George Edwin Farrar’s younger brother Robert (my Uncle Bob) Burnham Farrar served aboard the USS Intrepid, which was involved in the Battle of Leyte Gulf.

October 25, 1944

In World War II, a Japanese aircraft loaded with explosives and making a deliberate suicidal crash on an enemy target was known as a Kamikaze (meaning “Divine Wind”) attack. Fleet Admiral William Halsey called it the “only weapon I feared in the war.” The first recorded Kamikaze attack occurred against U.S. warships during the three-day Battle of Leyte Gulf.

October 28, 1944

Two thousand Jews in the last transport from Theresienstadt (a hybrid concentration camp and ghetto in the town of  Terezín, located in the Protectorate of Bohemia and Moravia), arrived at Auschwitz.

October 29, 1944

A Japanese Kamikaze hit Bob Farrar’s ship, the USS Intrepid, on one of her port side gun positions. Damage to the ship was minimal, but ten men were killed and six were wounded. 

October 30, 1944

The last transport of Jews from Theresienstadt arrived at Auschwitz and the gas chambers there were used for the last time.

November 8, 1944

The Nazis forced 25,000 Jews to walk over 100 miles in rain and snow from Budapest to the Austrian border. A second forced march of 50,000 persons followed, ending at the Mauthausen Concentration Camp.
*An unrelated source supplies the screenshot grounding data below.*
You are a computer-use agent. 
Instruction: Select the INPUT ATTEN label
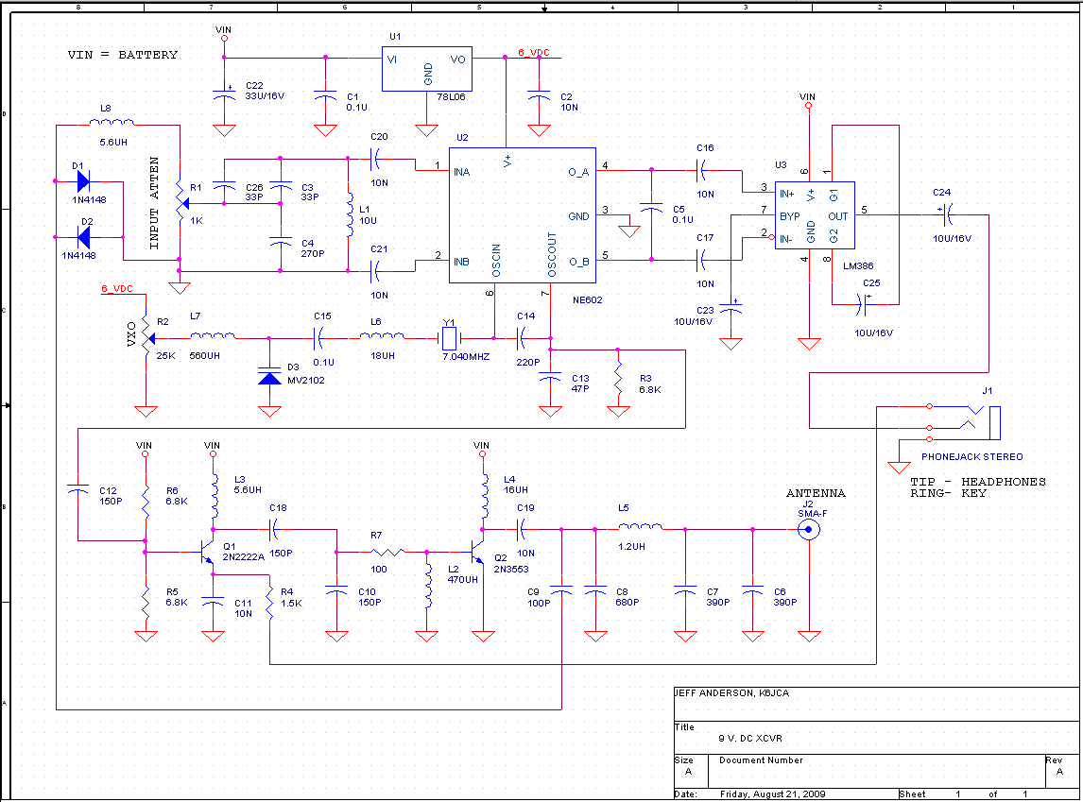click(154, 203)
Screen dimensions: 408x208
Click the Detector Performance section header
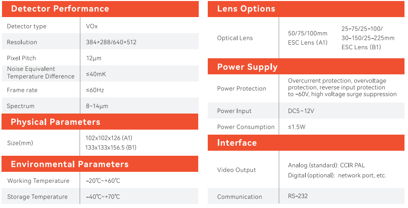(60, 9)
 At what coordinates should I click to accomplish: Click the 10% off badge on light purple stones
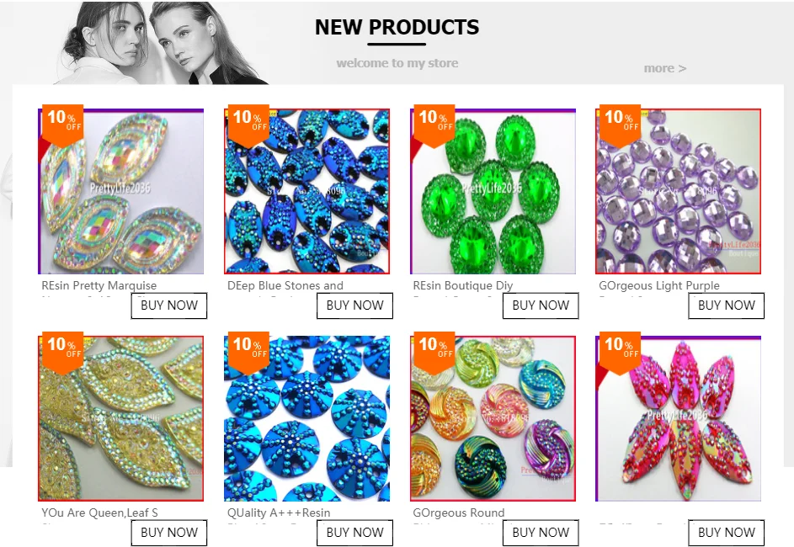tap(620, 125)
For the first time since 1933, Adolf Hitler failed to appear in Munich on the anniversary of the 1923 Beer Hall Putsch.

November 7, 1944

Franklin Roosevelt won his fourth consecutive term as U.S. President.

November 11, 1944

The U.S. navy bombed Iwo Jima.

November 18, 1944

The U.S. Third Army crossed the German frontier.

November 20, 1944

French troops drove through the ‘Beffort Gap’ in southwestern France to reach the Rhine.

November 23, 1944

American troops liberated the Natzweiler-Struthof concentration camp, located in the Vosges Mountains close to the Alsatian village of Natzwiller in France.

November 24, 1944

The French captured Strasbourg, France.

Twenty-four B-29 Superfortresses bombed the Nakajima aircraft factory near Tokyo.

November 25, 1944

SS Reichsführer Heinrich Himmler ordered the destruction of the crematories at Auschwitz. Crematory IV had already been destroyed by inmates during a revolt on October 7, 1944.
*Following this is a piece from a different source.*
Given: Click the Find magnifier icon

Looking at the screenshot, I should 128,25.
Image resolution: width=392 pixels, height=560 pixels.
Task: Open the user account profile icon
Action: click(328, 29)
Shortly after noon, two Japanese Kamikazes crashed into Bob Farrar’s ship, the USS Intrepid, killing sixty-six men and causing a serious fire. Bob Farrar was injured in the attack, mainly due to smoke inhalation. The ship remained on station, however, and the fires were extinguished within two hours. She was detached for repairs the following day.

December 4, 1944

Athens, Greece was placed under martial law during a Civil War.

December 11, 1944

At Hartheim Castle, near Linz Austria, German authorities carried out the last gassing of inmates, and under SS guard, Mauthausen (Austria) concentration camp prisoners dismantled the killing facility. Hartheim was one of six gassing installations for adults, the majority of them mentally and physically disabled patients, established as part of the Nazi’s “euthanasia” program.

December 15, 1944

U.S. Troops invaded Mindoro in the Philippines.

In the summer of 1944, bandleader Glenn Miller (a member of the U.S. Army since late 1942 and later Army Air Forces) formed a fifty-piece USAAF (United States Army Air Forces) band and departed for England where he gave hundreds of performances to Allied troops over the next six months. On this date, he left England to entertain American troops in France in a UC-64 Norseman (a Canadian single-engine bush plane), traveling over the English Channel, but never arrived. The wreckage of his plane was never found and his official military status remains Missing in Action.

December 16, 1944

The Battle of the Bulge in Luxembourg’s Ardennes Forest began as the Germans launched a final offensive in the west known as Operation Wacht am Rhein. The objectives were to re-conquer Belgium, split the allied forces along the German border, and capture the strategic port of Antwerp. Three German Armies conducted a surprise attack along a 70-miles front and quickly overtook the American line.

December 17, 1944

On the second day of the Battle of the Bulge, the Nazi Waffen-SS (the military branch of the Nazi Party’s SS organization) murdered eighty-one American POW’s in the Malmedy Massacre.

A regiment of the 1st SS Panzer Division of the Leibstandarte-SS, commanded by SS Lt. Col. Jochen Peiper, intercepted a truck convoy of the U.S. 285th Field Artillery Observation Battalion’s Battery B southeast of Malmedy. Peiper’s troops, called the Blowtorch Battalion, had burned their way across Russia and had slaughtered civilians in two separate villages.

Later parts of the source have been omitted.